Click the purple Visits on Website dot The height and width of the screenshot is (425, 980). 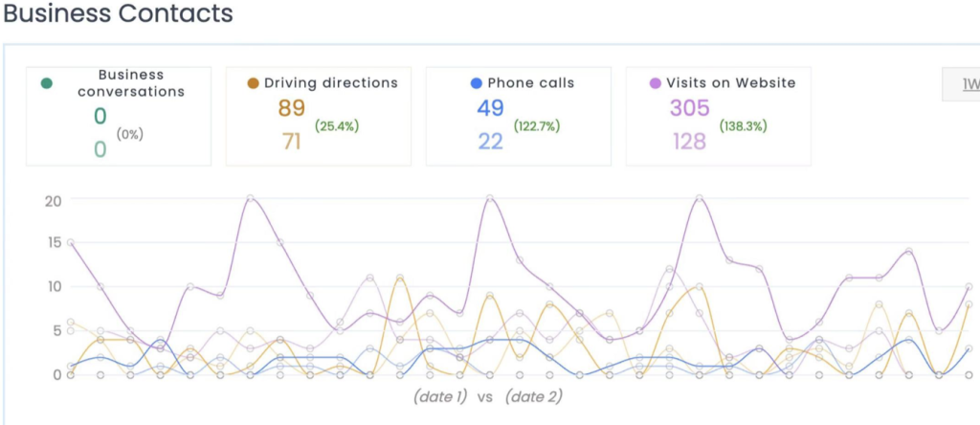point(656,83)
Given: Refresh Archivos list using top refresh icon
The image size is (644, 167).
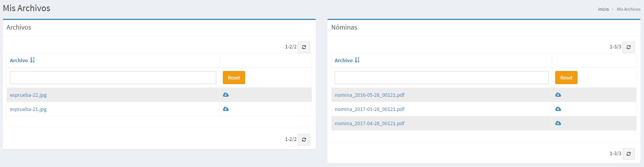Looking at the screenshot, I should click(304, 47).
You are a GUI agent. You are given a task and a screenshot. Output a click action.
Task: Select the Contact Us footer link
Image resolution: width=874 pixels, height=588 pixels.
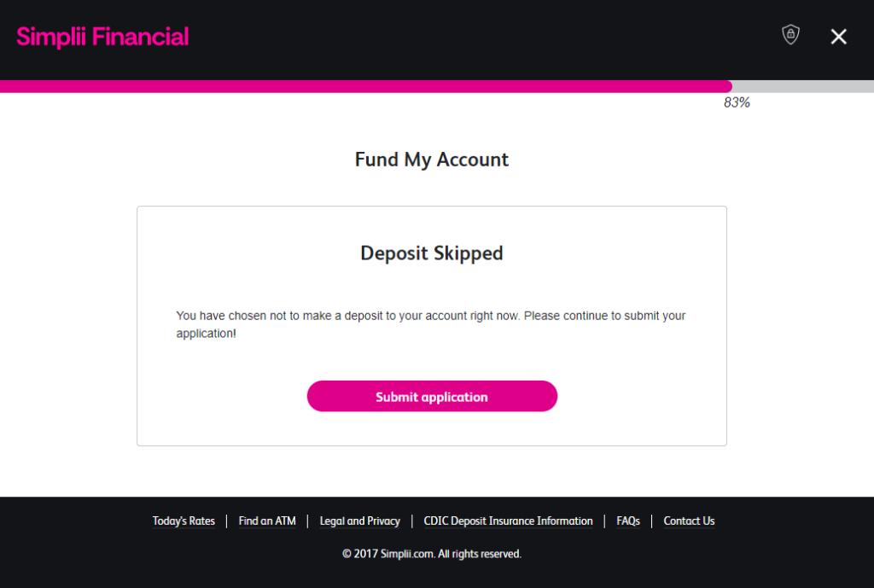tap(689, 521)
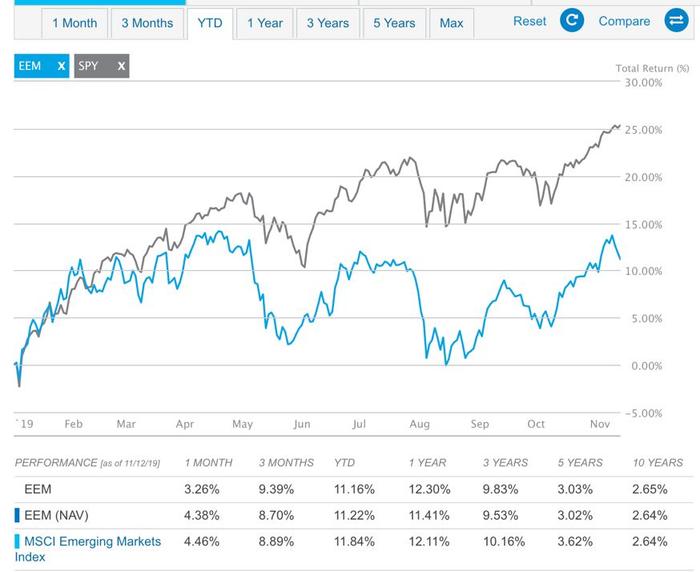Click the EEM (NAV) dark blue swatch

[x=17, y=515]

---

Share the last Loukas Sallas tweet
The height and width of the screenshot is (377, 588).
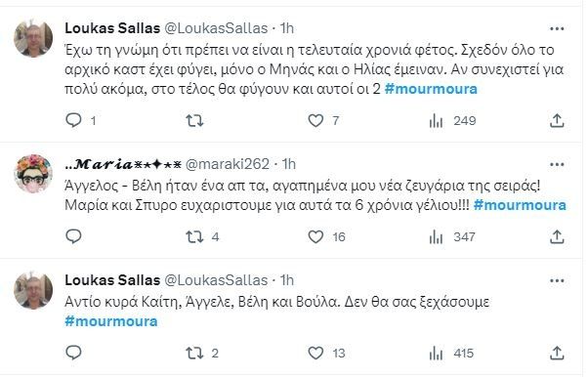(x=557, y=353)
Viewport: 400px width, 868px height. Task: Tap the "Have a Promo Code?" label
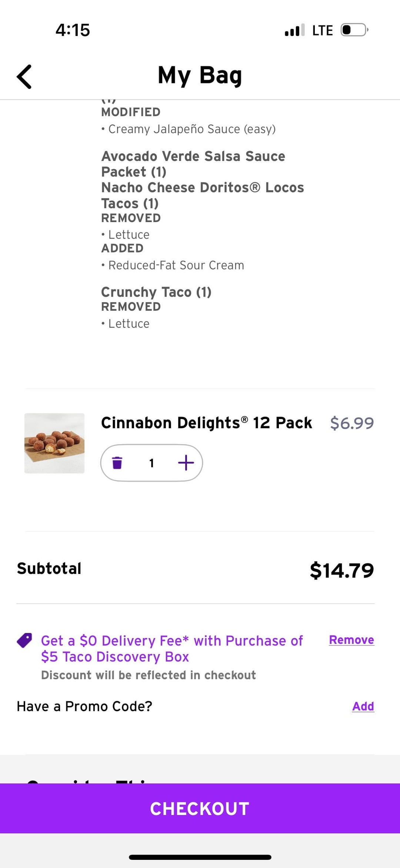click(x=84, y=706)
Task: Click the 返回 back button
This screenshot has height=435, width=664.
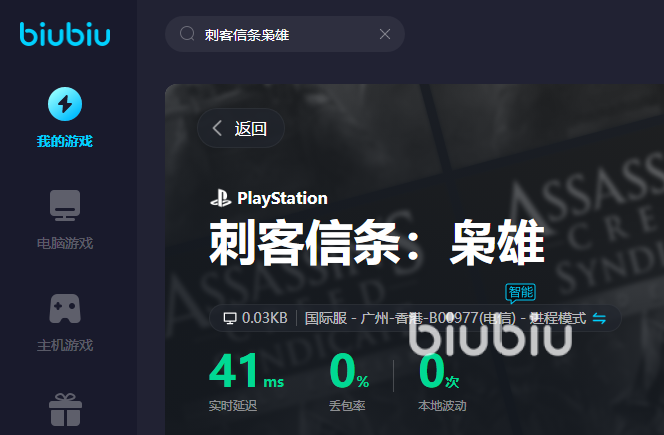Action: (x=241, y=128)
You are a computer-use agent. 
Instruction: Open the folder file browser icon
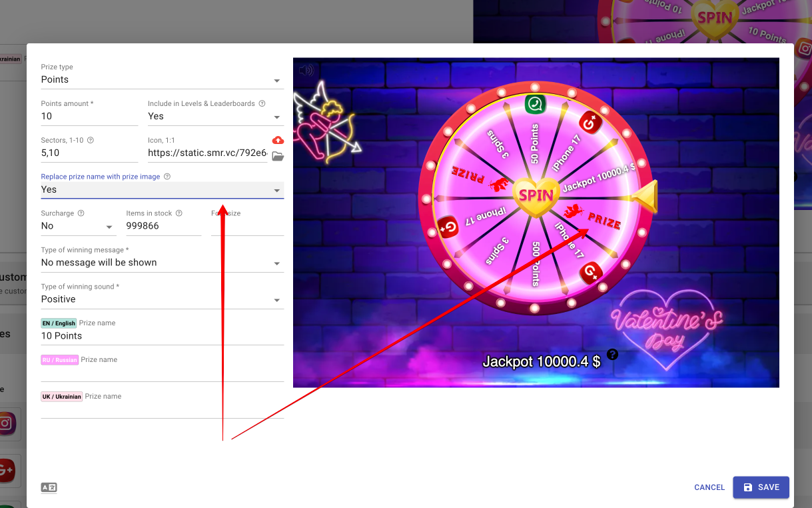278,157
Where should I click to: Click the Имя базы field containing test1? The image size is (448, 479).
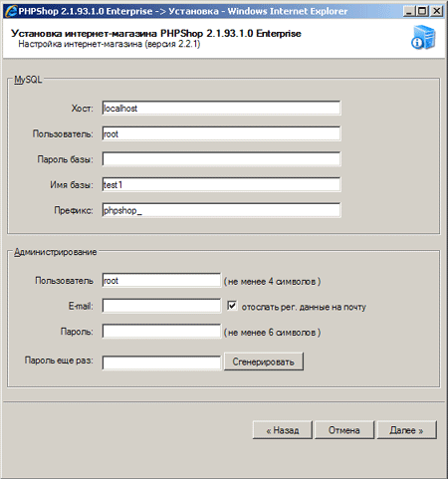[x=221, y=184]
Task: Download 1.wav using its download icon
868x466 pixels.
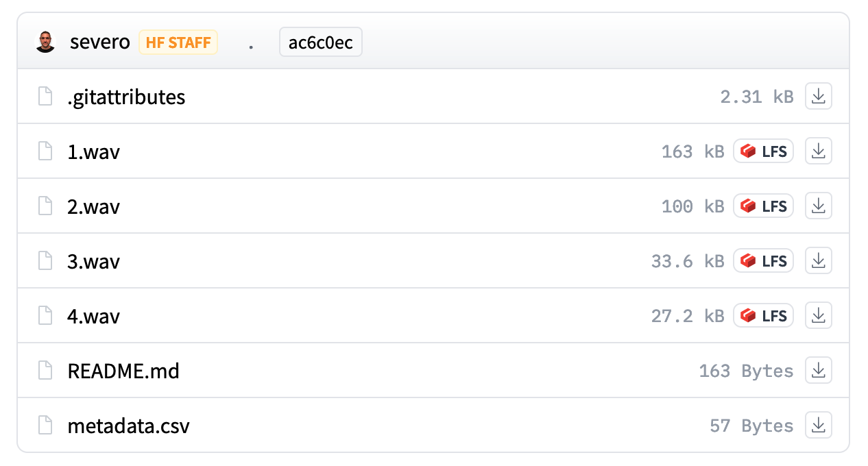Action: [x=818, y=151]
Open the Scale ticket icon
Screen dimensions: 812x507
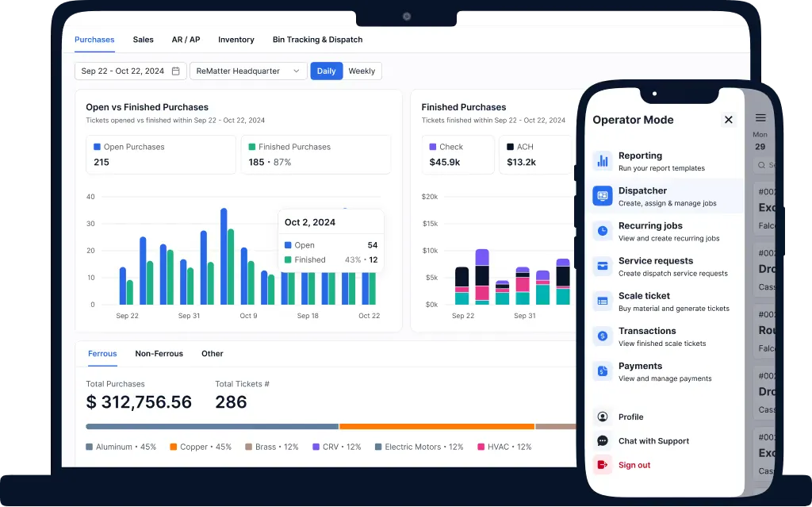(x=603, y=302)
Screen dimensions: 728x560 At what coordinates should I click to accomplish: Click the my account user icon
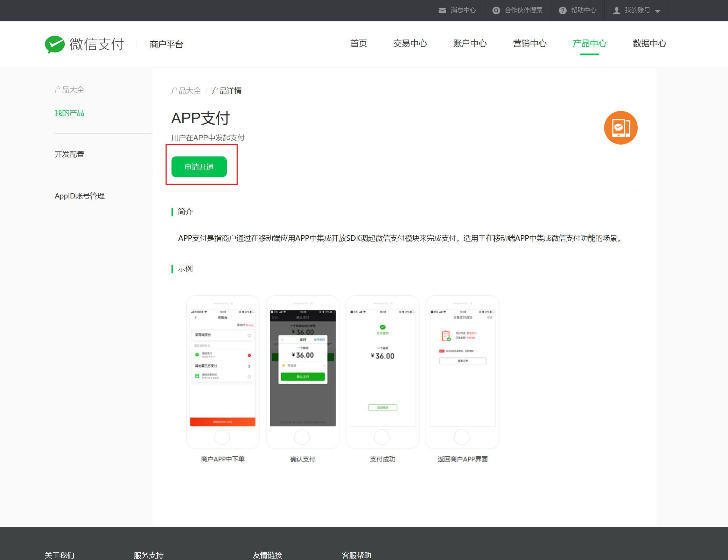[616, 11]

→ **Assignment**: Filter the data for the string "agent" and copy every line that has it.

→ **Result for this task**:
You are a GUI agent. You are given a task and a screenshot. Output a click action.
You are a computer-use agent. 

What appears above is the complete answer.